## Task statement:
Please write the following entries out once more, exactly.

Segment Start: Given records

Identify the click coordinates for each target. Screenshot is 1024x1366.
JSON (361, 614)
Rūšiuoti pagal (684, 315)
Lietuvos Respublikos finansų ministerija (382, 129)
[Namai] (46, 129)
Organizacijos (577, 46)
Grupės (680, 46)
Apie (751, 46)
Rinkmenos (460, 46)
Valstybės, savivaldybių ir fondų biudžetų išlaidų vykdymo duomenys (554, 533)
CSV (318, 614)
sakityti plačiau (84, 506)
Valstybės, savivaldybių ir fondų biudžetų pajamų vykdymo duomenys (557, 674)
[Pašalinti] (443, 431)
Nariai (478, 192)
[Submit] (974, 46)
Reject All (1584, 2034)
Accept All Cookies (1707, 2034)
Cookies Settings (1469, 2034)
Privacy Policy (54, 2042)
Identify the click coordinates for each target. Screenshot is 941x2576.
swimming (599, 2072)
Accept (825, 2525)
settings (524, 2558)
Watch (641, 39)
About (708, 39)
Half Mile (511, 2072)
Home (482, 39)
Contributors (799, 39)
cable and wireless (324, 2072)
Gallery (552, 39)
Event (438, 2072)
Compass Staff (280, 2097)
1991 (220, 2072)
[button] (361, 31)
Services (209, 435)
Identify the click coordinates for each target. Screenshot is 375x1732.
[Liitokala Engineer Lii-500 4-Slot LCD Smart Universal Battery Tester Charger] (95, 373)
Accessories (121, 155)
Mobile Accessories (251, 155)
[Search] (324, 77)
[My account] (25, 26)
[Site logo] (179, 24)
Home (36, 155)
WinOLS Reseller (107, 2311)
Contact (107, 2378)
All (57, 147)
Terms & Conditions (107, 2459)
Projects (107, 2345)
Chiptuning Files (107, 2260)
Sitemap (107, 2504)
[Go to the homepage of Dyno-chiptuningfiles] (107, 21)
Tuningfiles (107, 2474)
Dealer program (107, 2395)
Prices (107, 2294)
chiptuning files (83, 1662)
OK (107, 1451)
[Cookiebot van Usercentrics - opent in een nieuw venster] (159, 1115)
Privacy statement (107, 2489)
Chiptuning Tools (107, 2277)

Segment End: Given records

## Finished task:
Identify the click coordinates for each target. Screenshot is 1024x1366.
JSON (361, 614)
Rūšiuoti pagal (684, 315)
Lietuvos Respublikos finansų ministerija (382, 129)
[Namai] (46, 129)
Organizacijos (577, 46)
Grupės (680, 46)
Apie (751, 46)
Rinkmenos (460, 46)
Valstybės, savivaldybių ir fondų biudžetų išlaidų vykdymo duomenys (554, 533)
CSV (318, 614)
sakityti plačiau (84, 506)
Valstybės, savivaldybių ir fondų biudžetų pajamų vykdymo duomenys (557, 674)
[Pašalinti] (443, 431)
Nariai (478, 192)
[Submit] (974, 46)
Reject All (1584, 2034)
Accept All Cookies (1707, 2034)
Cookies Settings (1469, 2034)
Privacy Policy (54, 2042)
Identify the click coordinates for each target. Screenshot is 941x2576.
swimming (599, 2072)
Accept (825, 2525)
settings (524, 2558)
Watch (641, 39)
About (708, 39)
Half Mile (511, 2072)
Home (482, 39)
Contributors (799, 39)
cable and wireless (324, 2072)
Gallery (552, 39)
Event (438, 2072)
Compass Staff (280, 2097)
1991 (220, 2072)
[button] (361, 31)
Services (209, 435)
Identify the click coordinates for each target. Screenshot is 375x1732.
[Liitokala Engineer Lii-500 4-Slot LCD Smart Universal Battery Tester Charger] (95, 373)
Accessories (121, 155)
Mobile Accessories (251, 155)
[Search] (324, 77)
[My account] (25, 26)
[Site logo] (179, 24)
Home (36, 155)
WinOLS Reseller (107, 2311)
Contact (107, 2378)
All (57, 147)
Terms & Conditions (107, 2459)
Projects (107, 2345)
Chiptuning Files (107, 2260)
Sitemap (107, 2504)
[Go to the homepage of Dyno-chiptuningfiles] (107, 21)
Tuningfiles (107, 2474)
Dealer program (107, 2395)
Prices (107, 2294)
chiptuning files (83, 1662)
OK (107, 1451)
[Cookiebot van Usercentrics - opent in een nieuw venster] (159, 1115)
Privacy statement (107, 2489)
Chiptuning Tools (107, 2277)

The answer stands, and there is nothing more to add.